Nada que perder

Nada que perder

Un hombre con lepra se acercó, se arrodilló ante Jesús y le suplicó que lo sanara. «Si tú quieres, puedes sanarme y dejarme limpio» dijo.   Marcos 1.40

La lepra es una de las peores aflicciones que debe soportar el ser humano, especialmente por la fuerte estigmatización que padece el que la sufre. Se ha conocido, como enfermedad, por al menos 4000 años. Al igual que sucede en algunos grupos en nuestros tiempos, que creen que toda enfermedad es producto de algún pecado, también en los tiempos bíblicos la gente consideraba que la lepra era una señal del castigo divino.

Las historias de Miriam, Giezi y el rey Uzías ilustran que, en ocasiones, Dios usó la lepra como una forma de disciplinar a quienes lo habían deshonrado. No obstante, no encuentro evidencia que avale esas conclusiones lapidarias que condenaban a estas personas a una vida de ostracismo.
En los tiempos de Jesús los leprosos no podían vivir dentro de las ciudades amuralladas.

Dondequiera que se encontraran estaban obligados a usar una vestimenta rasgada en señal de duelo, tenían que andar con la cabeza descubierta y tapar su barba con un manto, quizás en un lamento por la lenta muerte que padecían. Debían gritar: «impuro, impuro» cuando se trasladaban de un lugar a otro, para evitar que la gente se acercara y fuera contagiada de su enfermedad. Tampoco podían participar de un saludo, ya que en el Medio Oriente los saludos incluyen un abrazo.

El contacto físico es el primer sentido que desarrollamos. Los científicos consideran que el contacto del bebé con la madre es uno de los elementos que más contribuye a su estabilidad emocional y el proceso de maduración. Hoy se considera que el tacto es también uno de los medios de comunicación que emplea el ser humano.

A través de él damos a conocer una variedad de sentimientos, incluyendo la tristeza, la angustia, la alegría, el enojo o la frustración.
No podemos imaginar, entonces, la agonía que experimentaban estos desdichados enfermos que habían sido excluidos no solamente del regalo de una caricia, la calidez de un abrazo, o el calor de un apretujón de manos sino también de las múltiples relaciones que disfrutamos a diario.

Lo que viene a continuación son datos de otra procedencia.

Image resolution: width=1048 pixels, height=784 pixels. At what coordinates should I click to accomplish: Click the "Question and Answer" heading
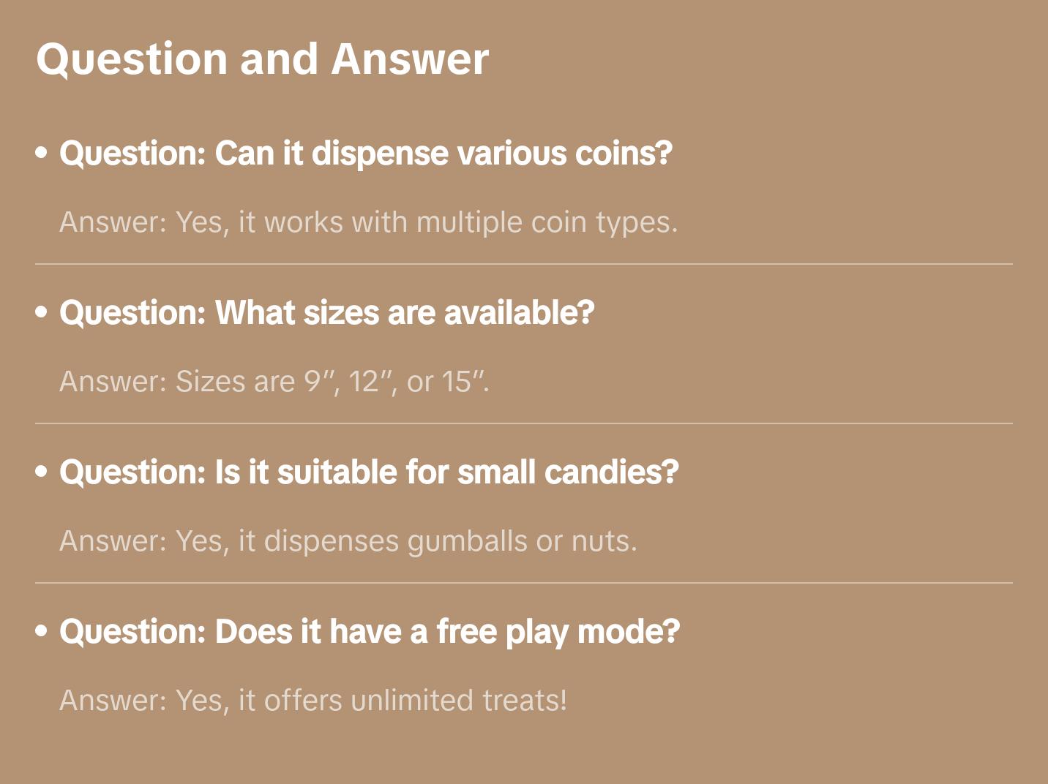262,59
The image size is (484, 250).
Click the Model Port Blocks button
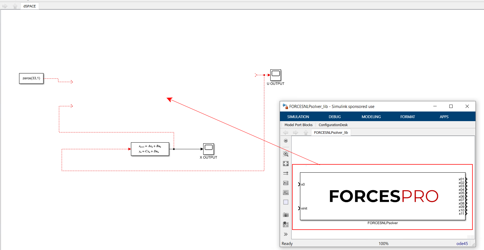[x=298, y=125]
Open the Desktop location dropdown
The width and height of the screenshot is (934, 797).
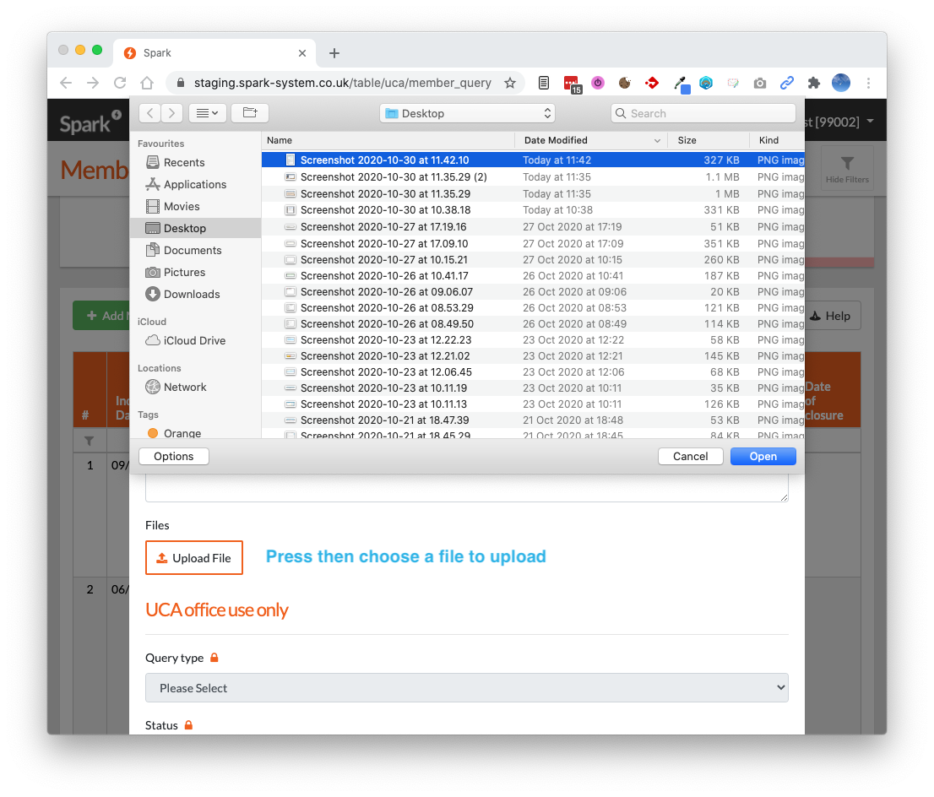(x=467, y=113)
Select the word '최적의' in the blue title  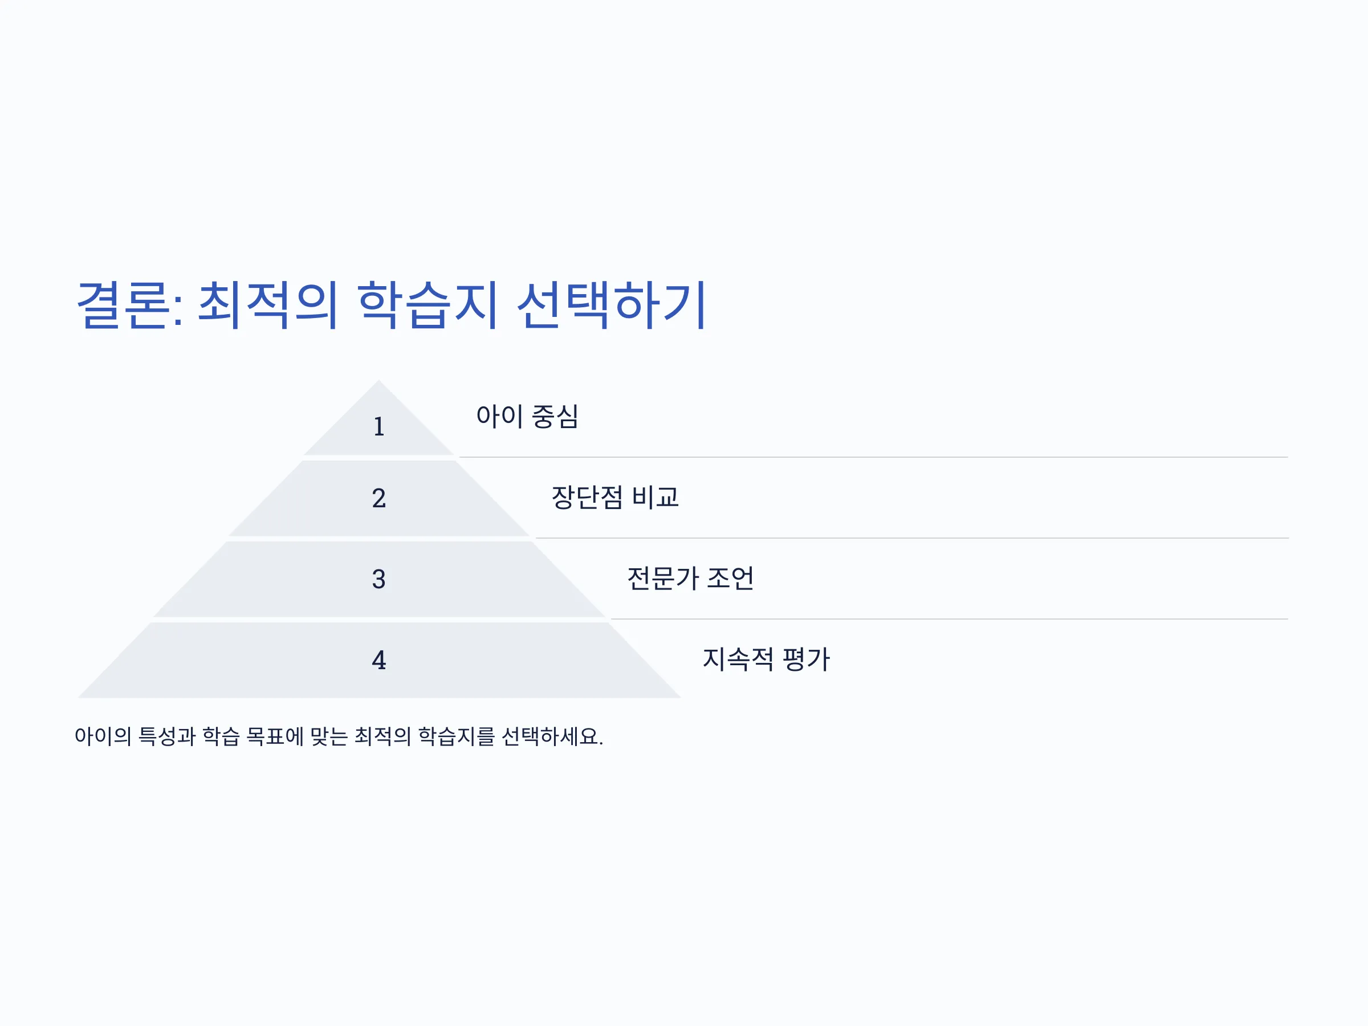pyautogui.click(x=268, y=305)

Un hombre con lepra, sin duda movido por los extraordinarios relatos que se contaban de la persona de Jesús, se acercó a él. La palabra, en griego, implica que se le cruzó y lo miró a los ojos. Es decir, rompió las barreras que se le habían impuesto con la esperanza de ser librado del tormento en que vivía. Sus palabras contienen una súplica: «Quiero ser sano».
Me atrae la desesperación de este hombre. Le salió al cruce a Jesús para pedirle algo inimaginable: ser libre de la lepra. Me inspira a posturas más arriesgadas en mi propia fe, a animarme a salir en pos de lo imposible. Este hombre, que había tocado fondo en la vida, no tenía nada que perder y quizás ese elemento lo revistió de una inusual valentía.

Para pensar.
«Desde los días de Juan el Bautista hasta ahora, el reino de los cielos ha venido avanzando contra viento y marea, y los que se esfuerzan logran aferrarse a él».